My phone said it was twenty degrees outside, and yet somehow it was raining in wet, heavy sheets that immediately worked its way through my layers and froze against my skin. My Seattleite soul was so baffled by the fact that it could be both below freezing and pouring rain at the same time that I kept fighting the urge to indignantly ask someone what exactly this city thought it was doing with the laws of nature. The sidewalks were flanked by foot-tall snowdrifts which melted to create a thick layer of black ice underneath the rainwater. Each time I successfully traversed a block, I was confronted with a ten-foot-wide, six-inch-deep ocean of ice water sitting malevolently in the depression made by the wheelchair ramp. My leather boots were functional in the snow but completely hopeless against this slush-storm. In my frustration I had managed to walk too quickly and slip, landing hard in one of the smaller puddles.

An hour later, I quietly slipped off my soaking boots and tucked my frozen toes up onto the worn velvet seat of the theater. I’d done my best to towel off in the bathroom when I arrived, but the icy stream of water rushing down my spine as my sweater defrosted was still going strong. I had decided several hours before that, as much as I’d liked what I’d seen so far of Chicago, the Midwest mid-Polar Vortex was probably what Hell looked like. The horde of uniformed school children sitting in the section of seats to my right (all looking much drier and better-prepared for the weather than I did) emitted a low, squirming murmur as the lights went down. A couple behind me muttered knowingly to each other. “I hear this troupe is the next 7 Fingers. They’re blowing up.” “I hear Cirque wants to buy the show.”

The aesthetic was upbeat, low-budget urban: bright tshirts, jeans and a 40-foot fake building edifice on which the cast scrawled graffiti during the performance. A cast of five men and one woman milled about the stage, newspapers and umbrellas tucked under their arms. Even at rest, each of them overflowed with the casual grace of an elite athlete. As the first act burst into motion, I felt like apologizing to the city for any weather-related complaint. Chicago had brought me this display of a kind of artistry that is almost impossible to find in the US, and I’d have gone through that icy rain a dozen times to be there.
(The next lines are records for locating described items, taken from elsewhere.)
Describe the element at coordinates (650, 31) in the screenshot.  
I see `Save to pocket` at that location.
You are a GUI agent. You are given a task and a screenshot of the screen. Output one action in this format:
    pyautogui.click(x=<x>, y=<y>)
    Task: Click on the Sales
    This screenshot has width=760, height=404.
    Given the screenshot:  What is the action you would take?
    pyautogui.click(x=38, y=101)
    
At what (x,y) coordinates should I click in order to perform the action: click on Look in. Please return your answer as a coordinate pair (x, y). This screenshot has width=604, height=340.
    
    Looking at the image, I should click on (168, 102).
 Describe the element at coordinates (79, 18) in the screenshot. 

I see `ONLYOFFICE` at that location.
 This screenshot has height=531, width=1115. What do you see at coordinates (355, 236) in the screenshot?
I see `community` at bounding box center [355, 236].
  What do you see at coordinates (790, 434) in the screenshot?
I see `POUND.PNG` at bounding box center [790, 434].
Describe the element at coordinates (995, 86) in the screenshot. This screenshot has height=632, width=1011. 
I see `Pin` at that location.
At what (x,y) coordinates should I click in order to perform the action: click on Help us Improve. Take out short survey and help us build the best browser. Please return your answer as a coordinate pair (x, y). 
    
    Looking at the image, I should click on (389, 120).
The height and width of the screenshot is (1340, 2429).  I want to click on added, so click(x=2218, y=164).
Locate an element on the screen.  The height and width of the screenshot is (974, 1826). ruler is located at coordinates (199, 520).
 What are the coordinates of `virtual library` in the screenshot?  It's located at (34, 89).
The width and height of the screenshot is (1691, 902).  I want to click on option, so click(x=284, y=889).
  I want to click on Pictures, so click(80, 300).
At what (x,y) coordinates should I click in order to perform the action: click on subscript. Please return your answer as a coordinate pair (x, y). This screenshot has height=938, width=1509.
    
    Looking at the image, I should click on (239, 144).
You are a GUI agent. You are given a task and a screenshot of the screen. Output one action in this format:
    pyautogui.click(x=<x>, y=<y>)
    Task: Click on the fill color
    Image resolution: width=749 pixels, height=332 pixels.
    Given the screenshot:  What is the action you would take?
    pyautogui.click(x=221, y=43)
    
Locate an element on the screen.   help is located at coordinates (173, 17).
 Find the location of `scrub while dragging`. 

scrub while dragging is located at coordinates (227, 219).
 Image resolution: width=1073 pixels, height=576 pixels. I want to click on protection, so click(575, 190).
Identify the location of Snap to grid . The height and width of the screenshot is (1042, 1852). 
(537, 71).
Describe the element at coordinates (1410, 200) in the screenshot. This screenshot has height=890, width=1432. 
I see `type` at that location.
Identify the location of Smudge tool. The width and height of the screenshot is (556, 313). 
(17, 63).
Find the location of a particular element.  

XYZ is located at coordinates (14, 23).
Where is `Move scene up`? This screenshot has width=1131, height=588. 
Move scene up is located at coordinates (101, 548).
A few of acrobats crouched in the wide windows of the fake building, and two men sat on top of it with their feet dangling over the edge. “AAAY TIME FOR BREAKFAST!” shrieked one who looked eerily like Cory Monteith, tossing a box of cereal to his friend as he pushed himself off the ledge. He spread his arms at the last second and rebounded off a trampoline twenty feet below, floating effortlessly back up to the top of the wall. He paused for a beat, then twisted and fell again, this time ducking his head and flipping twice on his way down. As my eye followed him up I caught sight of his friend with the cereal passing him on the way down, then suddenly three more bodies flying through the air. For the next ten minutes, the six cast members shared the 9’x15’ rectangle of the trampoline, whipping past each other as they ducked in and out of windows and switched places at the height of their 30-foot trajectories. It was a death-defying display, high-caliber acrobatics disguised as dreamscape playground antics. Plenty of skill without an ounce of self-serious drama. When they tumbled grinning and panting off the stage, the applause was thunderous. I smiled and thanked the ice melting between my toes for bringing me here.